Climate change refers to the statistically significant changes in the mean and dispersion values of meteorological factors. Characterizing potential evapotranspiration (ET₀) and its climatic causes will contribute to the estimation of the atmospheric water cycle under climate change. In this study, based on daily meteorological data from 26 meteorological stations in Heilongjiang Province from 1960 to 2019, ET₀ was calculated by the Penman–Monteith formula, linear regression method and the Mann–Kendall trend test were used to reveal the seasonal and inter-annual changing trend of ET₀. The sensitivity-contribution rate method was used to clarify the climatic factors affecting ET₀. The results showed that: (1) From 1960 to 2019, the maximum temperature (T_max), minimum temperature (T_min) and average temperature (T_mean) showed an increasing trend, with climate tendency rate of 0.22 °C per decade (10a), 0.49 °C/(10a), 0.36 °C/(10a), respectively. The relative humidity (RH), wind speed (U) and net radiation (Rn) showed a decreasing trend, with a climate tendency rate of −0.42%/(10a), −0.18 m/s/(10a), −0.08 MJ/m²/(10a), respectively. (2) ET₀ showed a decreasing trend on seasonal and inter-annual scales. Inter-annually, the average climate tendency rate of ET₀ was −8.69 mm/(10a). seasonally, the lowest climate tendency rate was −6.33 mm/(10a) in spring. (3) ET₀ was negatively sensitive to T_min, and RH, while positively sensitive to T_max, T_mean U and Rn, its sensitivity coefficient of U was the highest, which was 1.22. (4) The contribution rate of U to ET₀ was the highest on an inter-annual scale as well as in spring and autumn, which were −8.96%, −9.79% and −13.14%, respectively, and the highest contribution rate to ET₀ were Rn and T_min in summer and winter, whose contribution rates were −4.37% and −11.46%, respectively. This study provides an understanding on the response of evapotranspiration to climatic change and further provides support on the optimal allocation of regional water resource and agricultural water management under climate change.

1. Introduction

Over the past 100 years (1906–2005), the global average surface temperature has increased by 0.74 °C and is expected to increase by at least 4 °C in 2100 if carbon dioxide emissions are not reduced [1]. Climate change will inevitably lead to changes in the global hydrological cycle [2]. Apart from precipitation and runoff, actual evapotranspiration (ET) is the most important climatic factor and a main component in the hydrological cycle [3]. Evapotranspiration is affected by a variety of meteorological factors, such as temperature, relative humidity (RH), wind speed (U), and net radiation (Rn). Characteristics of ET changes and its climatic causes under climate change will reveal the water cycle process and its driving mechanism.

■ Provided data ■
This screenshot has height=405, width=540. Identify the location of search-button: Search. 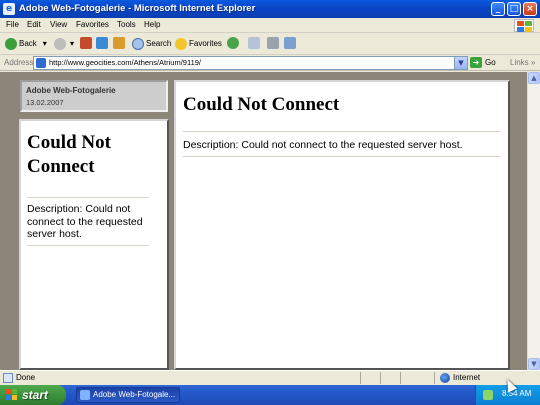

■ Tasks to complete ■
A. Print the passage from the evapotranspiration study exactly, starting with "1. Introduction" and going on through "its driving mechanism.".
B. List every method the evapotranspiration study names for calculating ET₀, detecting its trends, or identifying the climatic factors affecting it.
C. In the evapotranspiration study, how many meteorological stations provided the daily data?

■ Answers to this exercise ■
A.
1. Introduction

Over the past 100 years (1906–2005), the global average surface temperature has increased by 0.74 °C and is expected to increase by at least 4 °C in 2100 if carbon dioxide emissions are not reduced [1]. Climate change will inevitably lead to changes in the global hydrological cycle [2]. Apart from precipitation and runoff, actual evapotranspiration (ET) is the most important climatic factor and a main component in the hydrological cycle [3]. Evapotranspiration is affected by a variety of meteorological factors, such as temperature, relative humidity (RH), wind speed (U), and net radiation (Rn). Characteristics of ET changes and its climatic causes under climate change will reveal the water cycle process and its driving mechanism.

B.
- Penman–Monteith formula
- linear regression method
- Mann–Kendall trend test
- sensitivity-contribution rate method

C. 26 meteorological stations in Heilongjiang Province.